Article Text
Abstract
Background Intratumoral (IT) injection of CMP-001, a CpG-A TLR9 agonist packaged within a virus-like particle, is designed to activate tumor-associated plasmacytoid dendritic cells, inducing an interferon-rich tumor microenvironment and anti-tumor CD8+ T cell responses.
Methods CMP-001-001 is an ongoing Phase 1b trial evaluating the safety and efficacy of CMP-001 in combination with pembrolizumab (Part 1; N = 144) or alone (Part 2; N = 23) in patients with advanced melanoma resistant to prior anti-PD-1 therapy (Tables 1). CMP-001 is administered IT into accessible lesion(s) either with, or without on-site saline dilution (table 1), and response assessed by RECIST v1.1. Monotherapy patients who progress can be rolled over onto combination therapy and continue on study. Baseline and on-therapy serum is analyzed for cytokines, and immunohistochemistry and RNA-Seq are performed on available tumor biopsies.
Results Adverse events (AEs) attributed to CMP-001 in combination with pembrolizumab or as monotherapy consisted predominately of transient low-Grade flu-like symptoms and injection site reactions: Grade 3+ related AEs were reported in 33% of patients treated with combination therapy and 22% of patients with monotherapy.
The Objective Response Rate (ORR) with undiluted CMP-001 in combination with pembrolizumab was 24% (18/75; 95% confidence interval: 15%-35% (table 1); on-site dilution of CMP-001 was associated with a substantial decrease in ORR to 12% (7/61; 95% confidence interval: 5%-22% (table 1). Three additional patients had a delayed partial response after an initial period of disease progression. Anti-tumor response was comparable between injected and uninjected lesions. The median duration of response to combination therapy has not been reached.

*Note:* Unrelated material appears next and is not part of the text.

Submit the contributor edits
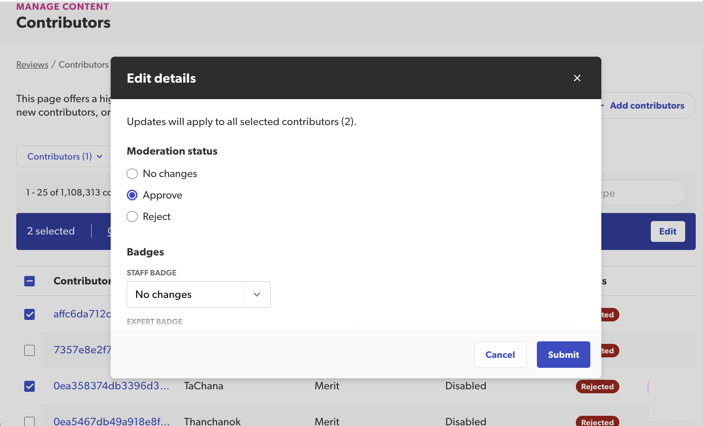Image resolution: width=703 pixels, height=426 pixels. [x=563, y=355]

The ORR to CMP-001 monotherapy was 22% (5/23; 95% confidence interval: 7%-44% (table 1); time from last anti-PD-1 therapy before CMP-001 was 1.5 to >20 months in responders; 3 of the patients responding to CMP-001 monotherapy achieved PR at the first evaluation, but progressed by the second evaluation.
Serum and tumor biopsy translational studies in the patients receiving combination therapy supported the proposed mechanism of TLR9 activation and identified a possible association between induction of serum CXCL10 and response.
Conclusions IT CMP-001 alone and in combination with pembrolizumab appears well tolerated, can reverse resistance to anti-PD-1 therapy, and can produce deep and durable clinical responses in patients with advanced melanoma.
Ethics Approval CMP-001-001 was centrally approved by the WCG-WIRB, WIRB approval tracking number 20152597.